The Generation Game (11 page)

Read The Generation Game Online

Authors: Sophie Duffy

What if Cheryl passes and I fail? Cheryl is clever and comes from a family with educational aspirations. Cheryl’s mum and dad met at university. Cheryl’s mum has a part time job,
teaching French at evening classes. Bob wants me to do well because he did so badly at school but he doesn’t really know how to ensure I’ll pass. He just reminds me to do my homework
and pins up the times tables in the outside loo which has by now been done up so it is useable and no longer the forbidden place it was in Helena’s time.

Now it is becoming more and more clear that that was a different time entirely. A time when I had a mother who loved me.

The big morning comes and Bob makes me a Full English breakfast and sends me off with a packet of Dextrose so I am high on sugar and fat. Fortunately these dietary excesses get
me through the verbal and non-verbal reasoning and even the maths. So it is a huge relief and the proudest moment of my life when I discover sometime later, once Christmas has come and gone, that I
have passed. And so too has Cheryl.

The circle of friends will disintegrate by the end of the year which is no great surprise when you think of it. But there are two shocks to come out of all this: Mandy Denning, of the doll hands
and clicking eyelashes, has failed. And, more extraordinarily, Christopher Bennett is to be a Grammar School Boy. It seems that all that surplus energy he harboured was a result of being bored and
he has in actual fact a very high IQ. Who would have thought it of the Bogey Boy? He becomes more unbearable than ever, snatching all the credit for his academic achievement when really he has Miss
Mills to thank for discovering and nurturing his talents when all her predecessors wrote him off as a naughty boy (which he still is, deep down, as far as I am concerned.)

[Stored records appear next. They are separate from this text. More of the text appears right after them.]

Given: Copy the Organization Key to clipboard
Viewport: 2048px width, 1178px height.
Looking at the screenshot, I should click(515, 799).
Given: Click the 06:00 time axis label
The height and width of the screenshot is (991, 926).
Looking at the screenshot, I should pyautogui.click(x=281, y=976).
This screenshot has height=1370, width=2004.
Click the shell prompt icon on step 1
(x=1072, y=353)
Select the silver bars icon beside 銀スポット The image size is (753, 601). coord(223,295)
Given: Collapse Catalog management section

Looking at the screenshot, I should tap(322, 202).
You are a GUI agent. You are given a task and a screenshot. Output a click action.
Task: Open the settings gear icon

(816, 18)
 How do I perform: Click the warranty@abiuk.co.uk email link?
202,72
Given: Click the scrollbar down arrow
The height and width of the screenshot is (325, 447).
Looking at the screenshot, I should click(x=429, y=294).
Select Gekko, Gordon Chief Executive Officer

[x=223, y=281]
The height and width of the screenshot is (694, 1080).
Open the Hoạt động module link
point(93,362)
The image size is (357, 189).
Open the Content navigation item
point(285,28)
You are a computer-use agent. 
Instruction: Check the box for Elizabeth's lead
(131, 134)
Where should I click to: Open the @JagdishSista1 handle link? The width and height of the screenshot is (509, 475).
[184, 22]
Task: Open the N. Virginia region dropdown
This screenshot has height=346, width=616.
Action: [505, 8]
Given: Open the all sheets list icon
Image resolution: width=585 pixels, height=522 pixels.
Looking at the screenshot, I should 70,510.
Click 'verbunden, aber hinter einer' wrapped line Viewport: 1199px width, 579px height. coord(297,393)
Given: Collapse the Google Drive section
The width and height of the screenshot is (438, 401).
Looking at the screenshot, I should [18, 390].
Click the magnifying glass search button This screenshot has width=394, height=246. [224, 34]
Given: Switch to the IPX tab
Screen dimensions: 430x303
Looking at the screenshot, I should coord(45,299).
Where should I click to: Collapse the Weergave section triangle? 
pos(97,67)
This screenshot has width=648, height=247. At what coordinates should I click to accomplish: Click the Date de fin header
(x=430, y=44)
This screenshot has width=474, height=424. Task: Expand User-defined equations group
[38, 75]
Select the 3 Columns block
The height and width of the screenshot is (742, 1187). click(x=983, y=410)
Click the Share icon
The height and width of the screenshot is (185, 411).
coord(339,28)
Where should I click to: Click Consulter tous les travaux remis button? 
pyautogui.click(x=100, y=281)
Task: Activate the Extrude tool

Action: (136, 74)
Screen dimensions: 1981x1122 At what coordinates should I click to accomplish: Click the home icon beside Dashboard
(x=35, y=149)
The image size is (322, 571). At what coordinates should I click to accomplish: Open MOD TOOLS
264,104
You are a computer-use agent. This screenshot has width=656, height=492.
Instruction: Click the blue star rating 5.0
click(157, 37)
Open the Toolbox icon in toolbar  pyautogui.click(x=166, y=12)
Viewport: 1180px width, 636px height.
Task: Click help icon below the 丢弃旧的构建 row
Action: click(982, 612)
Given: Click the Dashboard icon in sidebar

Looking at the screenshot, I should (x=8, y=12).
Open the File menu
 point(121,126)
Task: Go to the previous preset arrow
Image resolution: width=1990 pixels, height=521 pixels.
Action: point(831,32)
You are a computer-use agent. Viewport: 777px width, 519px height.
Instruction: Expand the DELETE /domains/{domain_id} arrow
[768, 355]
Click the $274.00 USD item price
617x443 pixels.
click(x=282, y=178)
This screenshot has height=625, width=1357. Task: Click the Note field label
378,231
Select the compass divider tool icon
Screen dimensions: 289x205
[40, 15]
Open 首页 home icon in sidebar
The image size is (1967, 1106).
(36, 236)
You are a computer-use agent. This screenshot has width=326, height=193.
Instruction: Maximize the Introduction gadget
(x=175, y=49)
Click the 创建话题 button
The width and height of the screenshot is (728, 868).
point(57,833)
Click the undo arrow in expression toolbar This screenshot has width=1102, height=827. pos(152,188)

But I am Clever Philippa. Grammar School Philippa. I am going places. One day I will leave Torquay to seek my fortune. I will go to London. I will fly across the ocean and track down Helena and
release her from the clutches of Orville Tupper. I will enlist the help of the British High Commissioner if I have to. I will get her back. Because now I have power at my fingertips. I have
knowledge in my heart and in my brain. I have the whole wide world at my feet.

2006

Power and Knowledge have both run off and deserted me. I have to trust those who are here. Fran and the doctor.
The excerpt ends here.